Timothy Maina knows what it is like to get a second chance at sight. And he, along with others in Africa’s medical community, want to make sure that other Africans get the same opportunity when they need it.
In 2011 and again in 2015 Maina received cornea transplants from people who died. In both cases, the donors left behind agreements that their eyes were to be used for transplant surgery following their deaths.
“It is really painful because these people had families and unfortunately, they passed on,” Maina says. Because two different people gave me eyes. For the right eye it was one and for the left a different person.”
Maina has enjoyed four years of good vision but success stories like his are, unfortunately, the exception, not the rule, in Africa. Corneal transplant surgery relies on having a steady supply of healthy eyes from which corneas can be retrieved.
Christopher Mwangala, a cornea retrieval specialist, says his work isn’t easy.

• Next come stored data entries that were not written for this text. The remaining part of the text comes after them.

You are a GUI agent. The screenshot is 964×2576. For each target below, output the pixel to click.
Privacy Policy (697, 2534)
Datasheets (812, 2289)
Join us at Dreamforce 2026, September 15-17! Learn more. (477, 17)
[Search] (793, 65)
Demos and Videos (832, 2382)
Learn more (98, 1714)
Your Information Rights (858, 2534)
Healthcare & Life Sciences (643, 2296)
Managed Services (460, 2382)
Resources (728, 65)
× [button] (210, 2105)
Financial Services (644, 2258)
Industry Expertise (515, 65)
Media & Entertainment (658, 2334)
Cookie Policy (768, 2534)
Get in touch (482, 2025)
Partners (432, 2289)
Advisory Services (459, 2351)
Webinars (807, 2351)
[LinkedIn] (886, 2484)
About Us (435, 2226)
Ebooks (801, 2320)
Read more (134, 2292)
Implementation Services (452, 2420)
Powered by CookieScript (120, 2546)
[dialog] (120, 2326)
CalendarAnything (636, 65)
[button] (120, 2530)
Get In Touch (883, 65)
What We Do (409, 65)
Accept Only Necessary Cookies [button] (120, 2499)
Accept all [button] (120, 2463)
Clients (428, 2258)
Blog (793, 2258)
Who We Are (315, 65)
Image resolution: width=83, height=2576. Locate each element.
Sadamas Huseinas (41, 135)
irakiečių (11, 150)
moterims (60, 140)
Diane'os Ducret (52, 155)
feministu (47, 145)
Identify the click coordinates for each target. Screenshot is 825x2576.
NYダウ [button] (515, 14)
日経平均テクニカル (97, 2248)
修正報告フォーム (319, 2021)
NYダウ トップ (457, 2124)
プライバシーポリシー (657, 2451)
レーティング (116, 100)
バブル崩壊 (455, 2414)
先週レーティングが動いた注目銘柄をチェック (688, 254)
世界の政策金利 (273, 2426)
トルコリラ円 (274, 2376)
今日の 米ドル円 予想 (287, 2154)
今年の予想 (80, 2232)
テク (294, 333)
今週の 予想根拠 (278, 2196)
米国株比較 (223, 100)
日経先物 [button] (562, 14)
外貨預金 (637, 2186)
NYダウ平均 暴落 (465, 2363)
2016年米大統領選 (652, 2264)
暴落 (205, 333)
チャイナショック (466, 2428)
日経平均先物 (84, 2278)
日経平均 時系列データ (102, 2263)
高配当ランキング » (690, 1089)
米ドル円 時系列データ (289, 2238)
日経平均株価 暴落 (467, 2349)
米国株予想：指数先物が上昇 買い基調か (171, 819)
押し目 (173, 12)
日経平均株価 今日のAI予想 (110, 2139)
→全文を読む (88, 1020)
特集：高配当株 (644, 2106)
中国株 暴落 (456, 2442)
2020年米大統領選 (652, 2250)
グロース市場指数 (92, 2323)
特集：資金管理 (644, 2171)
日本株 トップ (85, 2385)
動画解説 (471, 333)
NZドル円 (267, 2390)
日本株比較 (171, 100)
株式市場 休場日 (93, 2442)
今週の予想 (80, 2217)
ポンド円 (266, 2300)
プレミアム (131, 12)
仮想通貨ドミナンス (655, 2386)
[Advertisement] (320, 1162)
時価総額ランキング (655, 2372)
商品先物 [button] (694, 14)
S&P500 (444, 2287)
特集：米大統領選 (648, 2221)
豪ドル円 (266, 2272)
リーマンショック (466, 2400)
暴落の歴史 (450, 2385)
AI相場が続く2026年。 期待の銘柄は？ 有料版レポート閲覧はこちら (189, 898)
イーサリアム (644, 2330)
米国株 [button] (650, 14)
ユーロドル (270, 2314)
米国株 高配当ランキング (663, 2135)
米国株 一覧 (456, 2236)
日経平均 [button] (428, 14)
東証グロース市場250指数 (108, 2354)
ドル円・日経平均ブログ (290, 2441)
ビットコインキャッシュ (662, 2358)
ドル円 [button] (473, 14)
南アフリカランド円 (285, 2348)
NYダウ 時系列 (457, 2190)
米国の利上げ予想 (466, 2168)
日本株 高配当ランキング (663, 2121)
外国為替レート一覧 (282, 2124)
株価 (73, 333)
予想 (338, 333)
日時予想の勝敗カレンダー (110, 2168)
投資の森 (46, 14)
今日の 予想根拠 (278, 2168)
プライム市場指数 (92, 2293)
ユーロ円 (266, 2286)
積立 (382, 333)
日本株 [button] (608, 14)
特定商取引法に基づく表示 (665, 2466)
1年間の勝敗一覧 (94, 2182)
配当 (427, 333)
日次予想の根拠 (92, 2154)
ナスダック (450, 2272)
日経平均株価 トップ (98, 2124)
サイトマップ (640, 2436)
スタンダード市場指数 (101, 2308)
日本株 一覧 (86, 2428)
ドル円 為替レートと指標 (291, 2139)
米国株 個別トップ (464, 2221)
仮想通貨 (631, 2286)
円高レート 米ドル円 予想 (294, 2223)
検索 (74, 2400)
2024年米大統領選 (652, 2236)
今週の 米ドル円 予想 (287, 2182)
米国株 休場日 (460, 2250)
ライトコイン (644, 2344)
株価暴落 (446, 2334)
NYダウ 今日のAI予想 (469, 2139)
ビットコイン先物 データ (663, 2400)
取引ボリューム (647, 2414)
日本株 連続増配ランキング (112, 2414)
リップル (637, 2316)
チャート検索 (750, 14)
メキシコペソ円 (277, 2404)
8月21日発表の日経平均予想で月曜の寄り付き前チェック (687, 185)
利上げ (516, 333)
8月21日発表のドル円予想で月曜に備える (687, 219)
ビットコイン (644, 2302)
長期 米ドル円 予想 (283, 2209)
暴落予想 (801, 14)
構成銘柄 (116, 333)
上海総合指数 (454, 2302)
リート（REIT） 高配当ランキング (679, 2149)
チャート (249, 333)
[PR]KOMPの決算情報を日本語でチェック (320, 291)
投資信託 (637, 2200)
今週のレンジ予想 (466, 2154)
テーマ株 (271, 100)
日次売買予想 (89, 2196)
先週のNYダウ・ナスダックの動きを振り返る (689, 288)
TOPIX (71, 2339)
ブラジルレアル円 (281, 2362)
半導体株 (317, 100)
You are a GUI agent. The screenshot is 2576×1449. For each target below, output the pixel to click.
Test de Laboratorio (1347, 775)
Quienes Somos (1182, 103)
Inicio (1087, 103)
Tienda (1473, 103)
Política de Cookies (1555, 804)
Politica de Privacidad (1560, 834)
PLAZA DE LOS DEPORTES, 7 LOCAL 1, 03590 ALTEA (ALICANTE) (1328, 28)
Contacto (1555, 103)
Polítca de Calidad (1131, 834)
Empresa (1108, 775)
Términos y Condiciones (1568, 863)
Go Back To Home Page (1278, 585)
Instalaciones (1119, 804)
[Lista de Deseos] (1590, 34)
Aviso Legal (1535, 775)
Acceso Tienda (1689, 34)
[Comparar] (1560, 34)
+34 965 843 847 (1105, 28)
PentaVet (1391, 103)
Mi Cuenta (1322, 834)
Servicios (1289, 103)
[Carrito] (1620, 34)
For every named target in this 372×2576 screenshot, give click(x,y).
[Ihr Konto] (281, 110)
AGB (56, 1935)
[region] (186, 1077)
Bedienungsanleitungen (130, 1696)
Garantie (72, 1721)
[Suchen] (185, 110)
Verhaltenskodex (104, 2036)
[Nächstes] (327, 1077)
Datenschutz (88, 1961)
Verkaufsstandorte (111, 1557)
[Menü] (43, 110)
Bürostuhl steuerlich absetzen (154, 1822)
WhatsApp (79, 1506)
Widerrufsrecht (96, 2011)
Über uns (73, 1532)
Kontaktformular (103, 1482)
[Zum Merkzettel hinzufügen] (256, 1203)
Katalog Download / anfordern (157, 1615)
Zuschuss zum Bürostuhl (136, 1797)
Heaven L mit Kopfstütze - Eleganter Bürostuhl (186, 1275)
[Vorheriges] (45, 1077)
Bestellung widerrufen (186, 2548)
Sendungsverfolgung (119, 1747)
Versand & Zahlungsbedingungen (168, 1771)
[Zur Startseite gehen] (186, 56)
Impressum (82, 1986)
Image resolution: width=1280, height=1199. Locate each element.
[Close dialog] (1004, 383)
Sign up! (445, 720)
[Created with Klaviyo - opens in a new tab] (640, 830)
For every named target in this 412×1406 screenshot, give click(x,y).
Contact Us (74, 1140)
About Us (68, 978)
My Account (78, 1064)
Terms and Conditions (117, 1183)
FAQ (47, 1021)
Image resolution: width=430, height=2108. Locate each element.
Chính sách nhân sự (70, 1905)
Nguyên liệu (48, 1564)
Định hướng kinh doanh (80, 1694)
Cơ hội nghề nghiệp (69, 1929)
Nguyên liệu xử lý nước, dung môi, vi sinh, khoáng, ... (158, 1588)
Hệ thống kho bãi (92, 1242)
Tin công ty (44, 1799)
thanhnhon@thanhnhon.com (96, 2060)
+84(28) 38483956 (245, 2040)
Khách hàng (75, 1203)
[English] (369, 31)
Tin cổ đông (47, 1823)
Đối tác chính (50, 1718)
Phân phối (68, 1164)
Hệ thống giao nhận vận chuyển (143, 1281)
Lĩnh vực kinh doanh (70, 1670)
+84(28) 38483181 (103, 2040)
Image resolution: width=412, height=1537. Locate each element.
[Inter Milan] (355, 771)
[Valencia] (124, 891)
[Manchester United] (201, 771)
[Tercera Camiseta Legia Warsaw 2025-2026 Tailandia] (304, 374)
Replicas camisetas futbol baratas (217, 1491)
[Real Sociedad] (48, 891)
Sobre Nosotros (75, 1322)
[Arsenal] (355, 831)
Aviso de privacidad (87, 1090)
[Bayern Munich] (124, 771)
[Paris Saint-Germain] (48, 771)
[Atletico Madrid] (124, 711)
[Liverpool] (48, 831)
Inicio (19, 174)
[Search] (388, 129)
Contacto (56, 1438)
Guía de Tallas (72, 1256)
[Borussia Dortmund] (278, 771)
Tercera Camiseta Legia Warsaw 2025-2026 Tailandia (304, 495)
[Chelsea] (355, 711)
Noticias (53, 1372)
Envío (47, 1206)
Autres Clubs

“Eye harvesting can only be done within six hours of death. After six hours, all the tissues required for transplant are clinically dead.”
Mr. Mwangala says he carries operations equipment to the place where the dead body has been kept. Once an eye has been retrieved, it has to be used within two weeks. Corneas/eyes can only be preserved for a maximum of 14 days.
“We retrieve the whole eye and do a research on it like blood screening to see whether it is fit for surgery,” Mwangala says.
The screening is done to determine cell count and presence or absence of certain diseases.
Ensuring corneas are kept healthy and ready for transplants aren’t the only problems associated with eye harvesting. Mwanagala and Maina both say these types of procedures are still taboo for many Africans and that it isn’t uncommon to find a donor that pledged to gift their eyes to someone upon their demise only to have the relatives object to the idea.
Mwangala says many people are hindered by deeply-rooted superstitions and beliefs. He adds that some go as far as claiming that their deceased kin might not be able to see during the “end times” when everybody will rise from their graves should they be buried without their eyes.
“Sometimes you might be called for retrieval but then you find when you arrive there, relatives decide otherwise, so you cannot retrieve the cornea unless they consent,” says Mwangala.
Others view eye retrieval as a bloody affair, despite the fact that the donor is dead and some even perceive it as a ritualistic exercise and a disturbance to the dead.
”Maina said that he remembers after eye transplant, his barber asked him whether he was given eyes from a goat. Others wondered whether he was involved in witchcraft after he revealed to them that he received corneas from people who had died.
Ophthalmologist, Dr. Albert Masua, tries to handle the concern by placing those who question the procedure in the position of someone who is going blind.
“I usually pose this question to people, will you pledge to donate your cornea when you pass on, and the first quick response would be no. And I will take it the other way round and ask them, would you as a patient want to have a cornea transplant done to you, and the answer will be yes.”
“If you want to receive, why wouldn’t you want also to give because we believe by giving a cornea you are actually changing someone’s life and you live in someone else’s life, so you already left a mark and you are a legend,” Dr. Masua notes.
Changing attitudes about cornea transplants is crucial in reducing blindness and other eye-related issues among Africans.
Mwgangala says Africans are among the leading recipients of cornea transplants globally. Asians are said to be among the leading eye donors. He says the Indian community, in particular, has been donating their deceased relatives’ eyes without fail for a long time.
“Most of them, even without the consent from their dead family members, have always contacted the eye bank requesting to give out the eyes to help people who need them.”
At Lions Hospital, one who pledges to donate their eyes in death fills forms then, later on, the donor is issued with a card to identify the individual as a donor upon death. The card is to be carried by the donor at all times and provides details of the desire to donate.
Eye health and care neglected
Both Mr. Mwangala and Dr. Masua feel that in Africa, eye health and care in Africa is being neglected. They blame the problem on a lack of government investment into training more eye health and care specialists. They also say the large number of people who need eye care is stretching the resources of the few existing facilities and personnel dealing with the challenges.
Currently, there are only three facilities in Africa that perform cornea transplant surgery. Lions Hospital performs an average of 5 cornea transplants every week. However, the number of people needing transplants continues to climb.
He adds that treating eyes is costly and this might be another challenge hindering those seeking help to restore their eyesight. Cornea transplant surgery, for example, costs approximately $2500.
The World Health Organization says up to 80% of blindness is preventable and treatable. Cost-effective interventions are available for the major causes of avoidable blindness. However, millions of people in Africa remain at risk of visual loss due to the lack of eye-care services.
Data estimates from the World Health Organization reveal that 15.3% of the world’s blind population resides in Africa. Meaning approximately 26.3 million people on the continent have a form of visual impairment. Of these, 20.4 million have low vision and 5.9 million are estimated to be blind.